When The Cops Aren’t There

An open door allowing light to shine into a dark room.

I had a dream where I got robbed.

It was a clever plan. I was the only one home and they lured me into the driveway, then one of them went into the house and took stuff. It seemed to happen so quickly.

They left with only my food – frozen bags of things, some fruit, one of them took the time to cut up an apple and eat it, which seemed strange, but then again, isn’t that always what thieves are stealing: something on the way to sustenance? They usually don’t take a TV so they can watch it.

Where was I… Oh yeah, they left.

I ran out of the house looking for cops but I couldn’t find any. Instead, there were these people, all wearing the same shirts. They looked official, but they looked like me too. I tapped one on the shoulder and they took me into an office.

What was weird was, as I told my story of being robbed, they seemed to have empathy for the thieves. They kept trying to tell me about their motivation, what was inside of them, why they would do such a thing. It made me angry (what about my pain!) but then I realized my fear was dissolving.

Robbed by a human, I thought. Not a monster. Somehow that was easier to take.

It was comforting to see people moving around in that office, looking at computers, carrying paper. I knew they were working to help me. I knew they wanted to find the people who robbed me, but not just for me, for the people who robbed me, too.

I started to get up and then the regular-looking person sitting across form me, unadorned, without a hero’s utility belt nor a kevlar vest, put up a gentle hand.

“Sit,” he said. “What about you? How are you doing?”

I told him about how I’d wished I’d done something different, that I was naive, stupid, careless, that I couldn’t protect my family, that I was thinking of getting a gun.

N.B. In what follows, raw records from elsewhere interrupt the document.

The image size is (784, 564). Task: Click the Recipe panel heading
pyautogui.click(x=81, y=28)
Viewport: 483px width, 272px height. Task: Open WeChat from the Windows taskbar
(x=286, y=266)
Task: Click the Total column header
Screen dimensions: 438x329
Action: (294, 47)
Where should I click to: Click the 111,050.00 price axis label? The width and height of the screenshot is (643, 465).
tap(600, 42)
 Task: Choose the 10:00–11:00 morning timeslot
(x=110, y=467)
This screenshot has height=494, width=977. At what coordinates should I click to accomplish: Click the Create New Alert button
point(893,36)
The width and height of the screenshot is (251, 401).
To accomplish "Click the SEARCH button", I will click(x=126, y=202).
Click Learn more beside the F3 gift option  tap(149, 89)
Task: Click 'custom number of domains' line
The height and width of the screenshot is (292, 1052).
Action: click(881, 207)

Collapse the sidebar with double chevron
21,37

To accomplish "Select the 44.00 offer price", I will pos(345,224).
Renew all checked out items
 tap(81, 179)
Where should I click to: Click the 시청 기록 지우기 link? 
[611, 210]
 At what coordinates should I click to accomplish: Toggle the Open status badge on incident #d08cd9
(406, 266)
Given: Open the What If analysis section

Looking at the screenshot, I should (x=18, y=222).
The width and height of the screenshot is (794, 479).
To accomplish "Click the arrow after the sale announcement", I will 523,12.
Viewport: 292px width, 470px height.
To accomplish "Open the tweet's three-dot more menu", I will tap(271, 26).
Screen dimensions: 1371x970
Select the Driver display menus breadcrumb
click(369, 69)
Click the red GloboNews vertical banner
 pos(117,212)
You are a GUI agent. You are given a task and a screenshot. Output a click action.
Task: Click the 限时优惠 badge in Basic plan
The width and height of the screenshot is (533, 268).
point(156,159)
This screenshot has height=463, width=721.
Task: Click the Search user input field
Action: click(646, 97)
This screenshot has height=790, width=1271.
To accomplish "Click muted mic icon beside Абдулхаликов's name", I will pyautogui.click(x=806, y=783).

“I did everything wrong,” I said, staring at the ground.

“No,” he said. “You did everything right. You’re here now. You’re going back to your family. And they’re going back to theirs. We’ll find them.”

“I should have never believed them,” I said, looking at the ground.

He leaned in, put his hand on my hand, and it wasn’t until that moment that I realized he had been listening to me this whole time.

“What I’m about to tell you might sound weird,” he said. “But it’s the truth: we’d be a lot worse off, all of us, everyone of us — you, me, them — if you didn’t believe them in the first place.”